Solicitada pela Secretaria Estadual de Meio Ambiente para cooperar na avaliação dos danos ambientais do vazamento e pela Petrobras para estudar o processo físico de falha do duto, a COPPE vai cooperar também com os Procuradores da República e do Estado na apuração do acidente abrindo todas as informações. Isto foi decidido em reunião com eles e com o CREA, o Sindicato dos Petroleiros, as Secretarias de Meio Ambiente e de Ciência e Tecnologia e a Petrobrás. Informei na reunião, com a presença da Polícia Federal, que recebi denúncia de sabotagem no oleoduto, embora esta hipótese seja improvável apesar de haver grupos interessados em criar dificuldades para a Petrobrás, visando privatizar as refinarias. Na minha avaliação pessoal, seria necessário algo como tracionar o oleoduto sob a água com um cabo puxado por um motor de lancha ou caminhão, o que é difícil naquela área. Não há entretanto por que deixar de considerar todas as hipóteses e de responder a toda denúncia, assumida publicamente pela Associação dos Engenheiros da Petrobras.
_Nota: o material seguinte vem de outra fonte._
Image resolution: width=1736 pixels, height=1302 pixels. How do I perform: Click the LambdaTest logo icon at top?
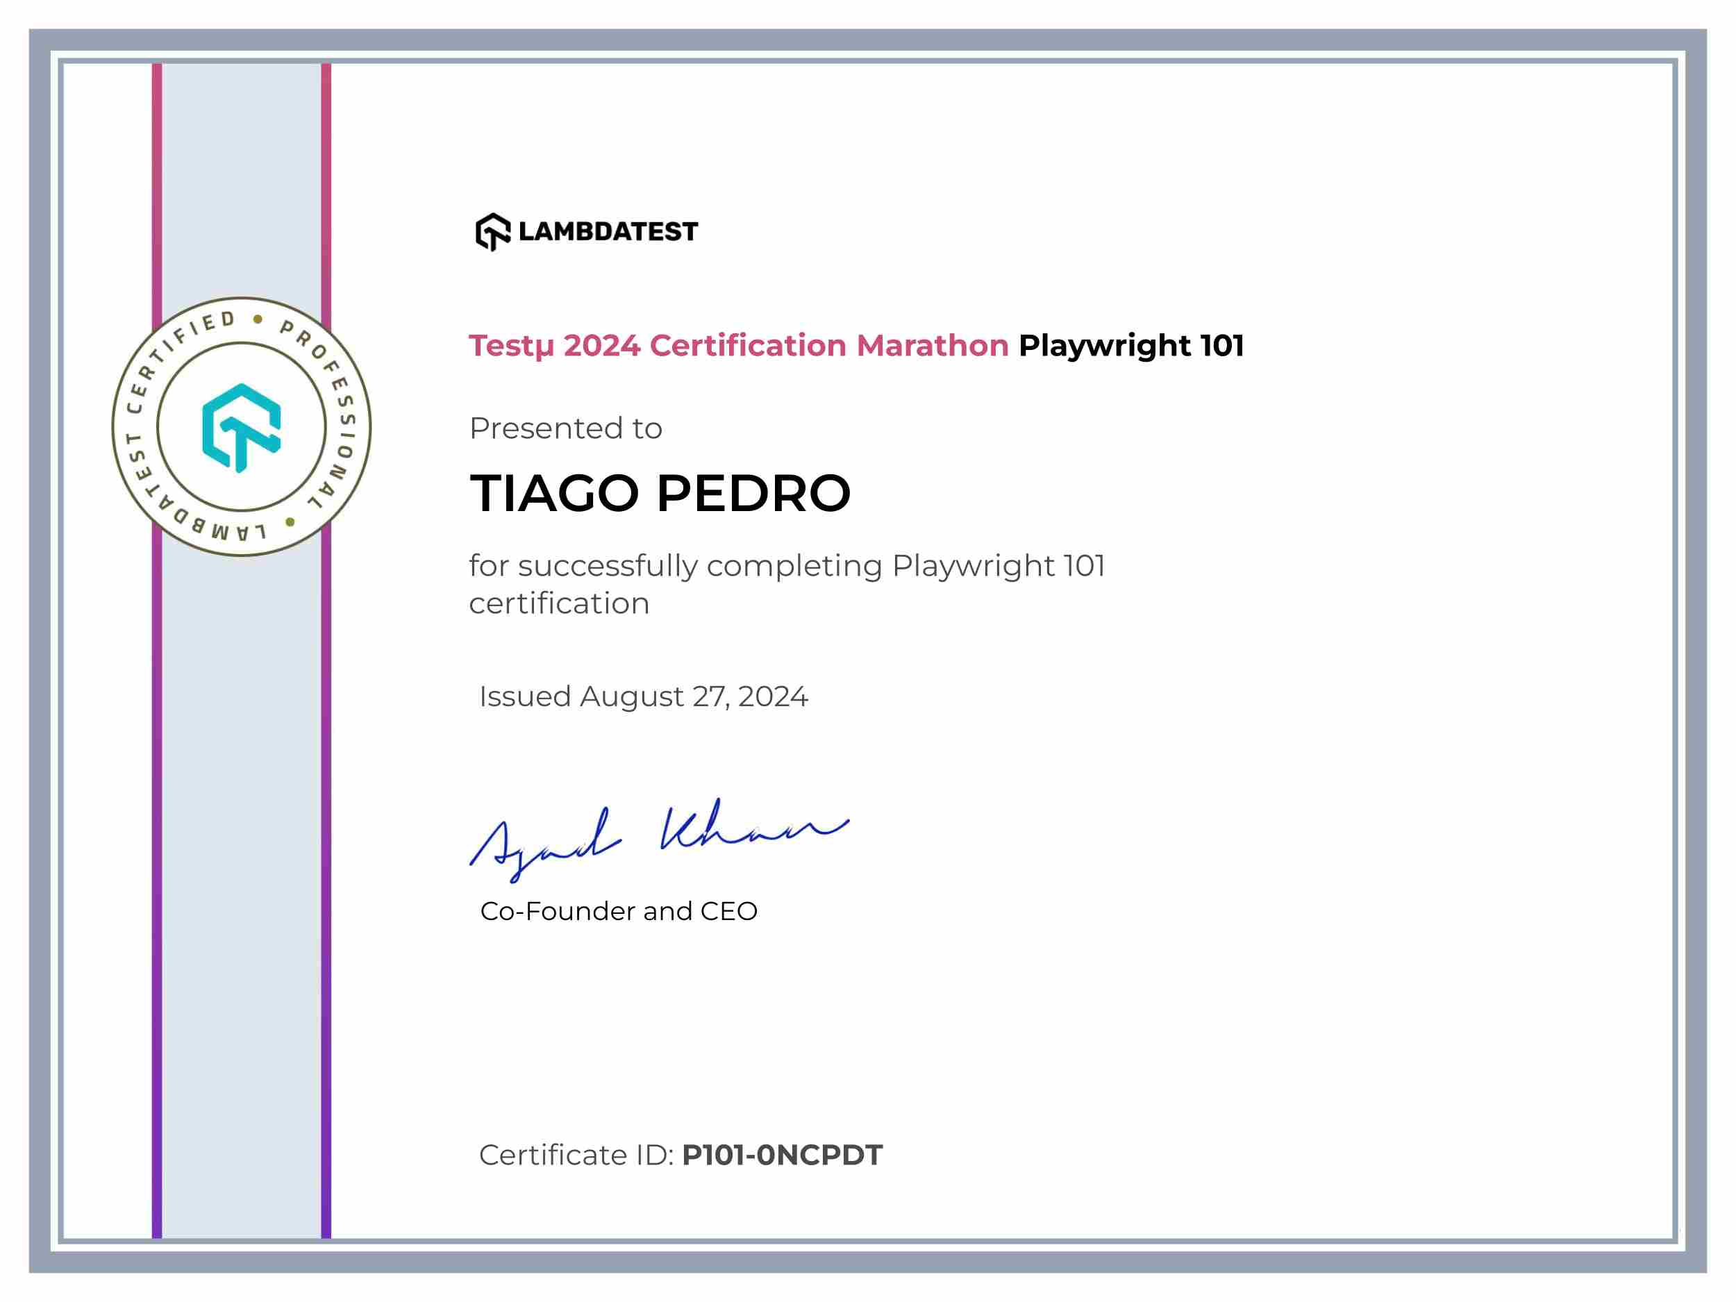493,232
Fica a lição de que a Petrobras deve dar maior atenção ao meio ambiente. Foi oportuno o Lula se manifestar em artigo no JB, mas discordo dele em concentrar na Petrobrás o problema. A responsabilidade é também do Governo Federal como acionista majoritário. Não há prioridade para a segurança ambiental, como mostram também os problemas do reator nuclear Angra I. A equipe econômica do governo impede as estatais de fazerem os investimentos necessários, inclusive na área ambiental, restritos pelos compromissos com o FMI. A desvinculação fiscal vai transferir mais recursos federais para o pagamento de juros e operações financeiras duvidosas com grupos internacionais. A responsabilidade fiscal que se discute para governadores e prefeitos deveria ser aplicada aos responsáveis pelo endividamento crescente da União e pelos cortes de recursos federais inclusive para a área ambiental.
Uma vítima é a baía de Guanabara, cuja situação já era ruim e piorou contaminada não só pelo óleo. Apenas os esgotos são alvo do programa da despoluição da baía, nada sendo feito com a poluição industrial.